2. Methods: Add ethical approval number as this was missing. Add a separate bland consent form as a supplementary file.


Author’s response: Thank you the reviewer for raising this point. We have added the ethical approval number in the revised manuscript. Please kindly check line #55 - #56 in the revised manuscript.
We have also uploaded a blank consent form for your reference. However, we decide to not publish this form as a part of Supplementary Materials because Mayo Clinic considers this form an internal work product and does not publish consent forms for non-clinical trial studies. We seek your understanding on this point. Please kindly find the consent form uploaded for your reference.


3. Add your data set and R-code/command as a supplementary file.


Author’s response: Thank you the reviewer for the suggestion. The research reported in this manuscript is funded by the National Institutes of Health (NIH). As indicated in the NIH agreement, data generated using NIH funding needs to be uploaded. Therefore, we will upload the dataset used in this manuscript to ImmPort and indicate that the dataset is published in this manuscript, if accepted. In response to this request, we have uploaded the dataset and R code used in this study to Synapse (http://www.synapse.org), with Synapse ID of syn42828599. Note that to protect the anonymity and confidentiality of study participants, sample ID was de-identified in the uploaded dataset. We have also revised the manuscript to include the data availability statement. Please kindly check line #91 - #93 in the revised manuscript.


References


1. Bolotin, S.; Osman, S.; Hughes, S.L.; Ariyarajah, A.; Tricco, A.C.; Khan, S.; Li, L.; Johnson, C.; Friedman, L.; Gul, N.; et al. In Elimination Settings, Measles Antibodies Wane Following Vaccination but Not Following Infection - A Systematic Review and Meta-Analysis. J Infect Dis 2022, doi:10.1093/infdis/jiac039.


2. Schenk, J.; Abrams, S.; Theeten, H.; Van Damme, P.; Beutels, P.; Hens, N. Immunogenicity and persistence of trivalent measles, mumps, and rubella vaccines: a systematic review and meta-analysis. Lancet Infect Dis 2021, 21, 286-295, doi:10.1016/s1473-3099(20)30442-4.

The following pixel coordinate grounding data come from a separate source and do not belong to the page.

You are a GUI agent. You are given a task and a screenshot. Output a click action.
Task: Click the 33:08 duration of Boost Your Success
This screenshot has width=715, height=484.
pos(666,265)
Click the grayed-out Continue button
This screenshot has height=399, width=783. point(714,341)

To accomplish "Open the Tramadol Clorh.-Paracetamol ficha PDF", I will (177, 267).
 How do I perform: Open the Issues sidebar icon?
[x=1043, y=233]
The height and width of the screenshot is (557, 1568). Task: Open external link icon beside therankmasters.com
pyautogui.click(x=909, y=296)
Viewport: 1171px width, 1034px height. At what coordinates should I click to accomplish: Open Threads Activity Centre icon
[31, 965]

3. Available online: https://www.health.state.mn.us/diseases/measles/stats.html (accessed on

Reviewer 3 Report

This brief report by Huy Quang Quach et al. analyzes the seroprevalence of measles antibodies in a highly vaccinated population in the Unit States. The findings of this report suggest a progressive decline of the measles immune barrier in an MMR vaccinated population. This is consistent with the multiple outbreaks in recent years following the declaration of measles elimination from the USA in 2000. Overall, the findings of this report were well presented, only required minor revisions before publication.

Comments:

1.       It is recommended that the sample index should be convert to international units (mIU/ml), for comparison with other studies.

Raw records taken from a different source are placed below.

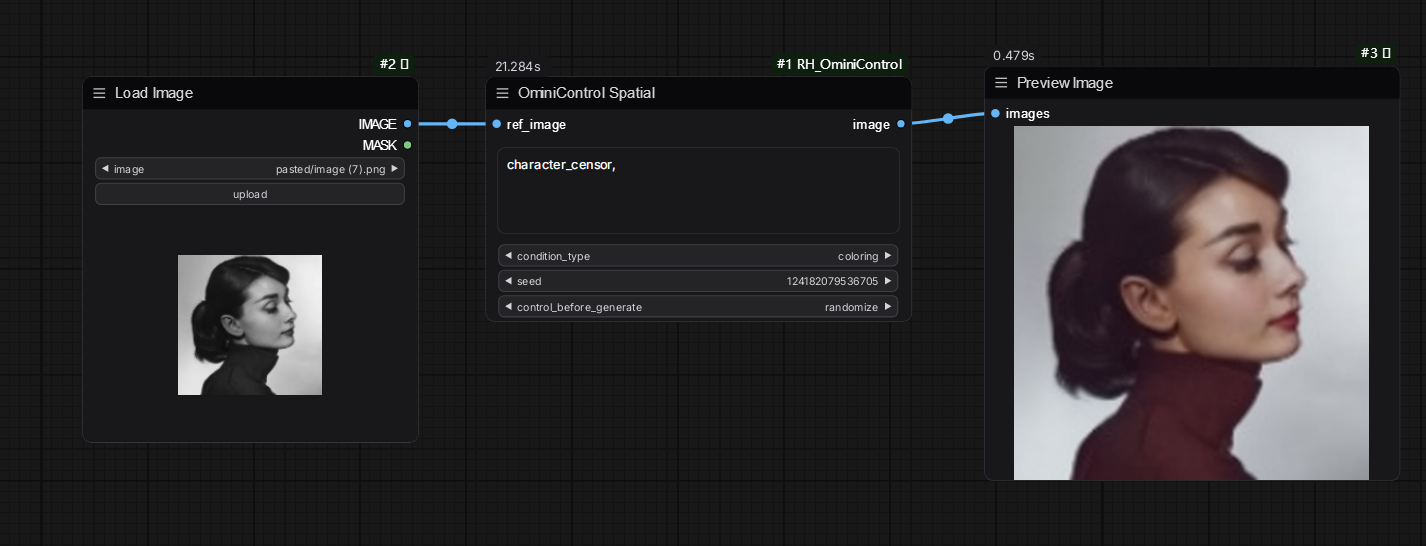Click the colorized preview output image
Viewport: 1426px width, 546px height.
click(1191, 302)
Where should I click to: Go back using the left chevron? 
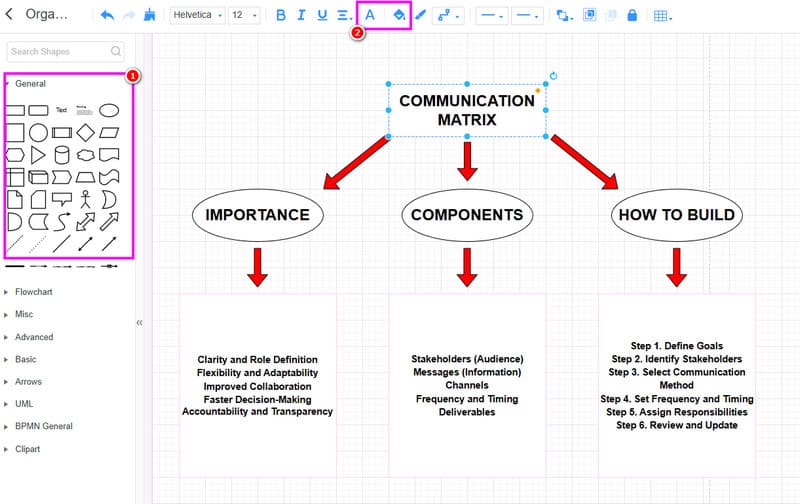tap(9, 15)
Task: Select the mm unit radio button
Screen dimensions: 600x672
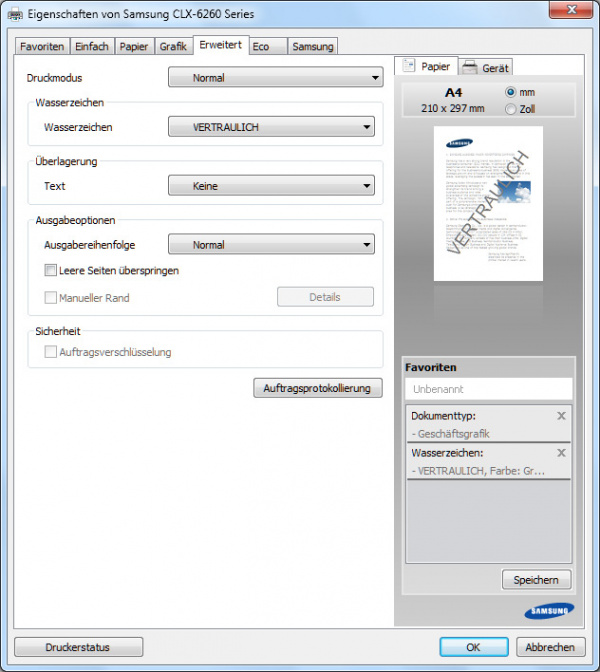Action: point(512,92)
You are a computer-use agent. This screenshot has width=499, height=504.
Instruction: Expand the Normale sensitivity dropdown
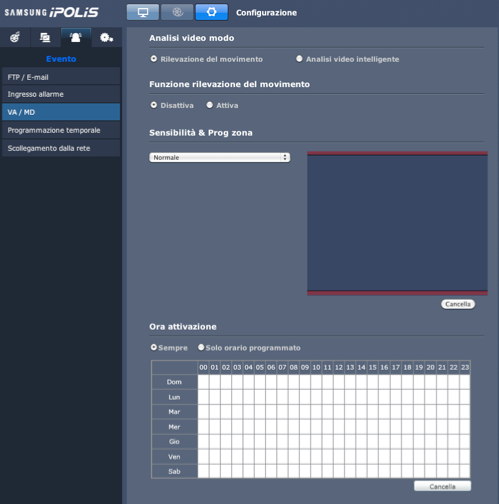pyautogui.click(x=220, y=157)
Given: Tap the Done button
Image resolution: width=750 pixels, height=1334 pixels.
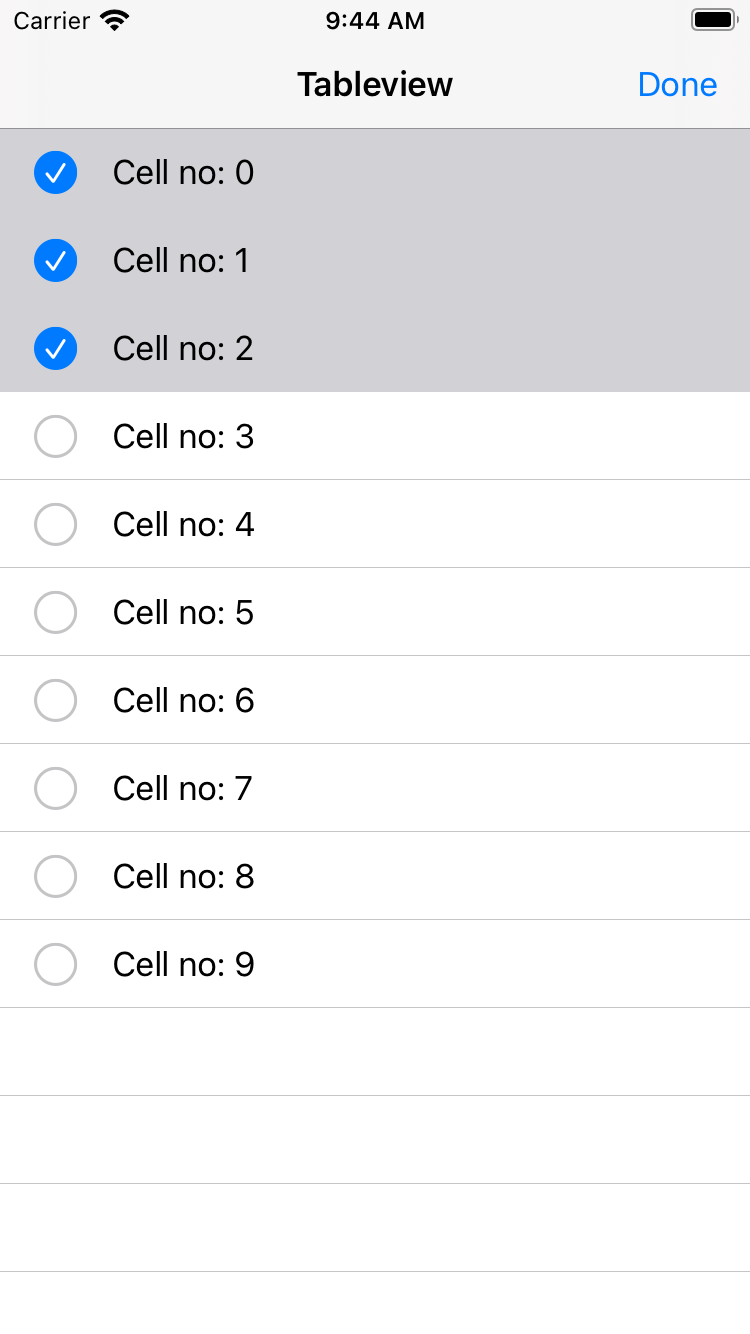Looking at the screenshot, I should point(677,85).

2.       The important findings in this report were based on the hypothesis that the majority of the unknown-dose cohort have been vaccinated with at least one dose of MMR. Because the measles vaccine history of most enrolled participants in this report is unknown. Therefore, the age, sex distribution between vaccinated and unvaccinated groups should be carefully compared to support the hypothesis.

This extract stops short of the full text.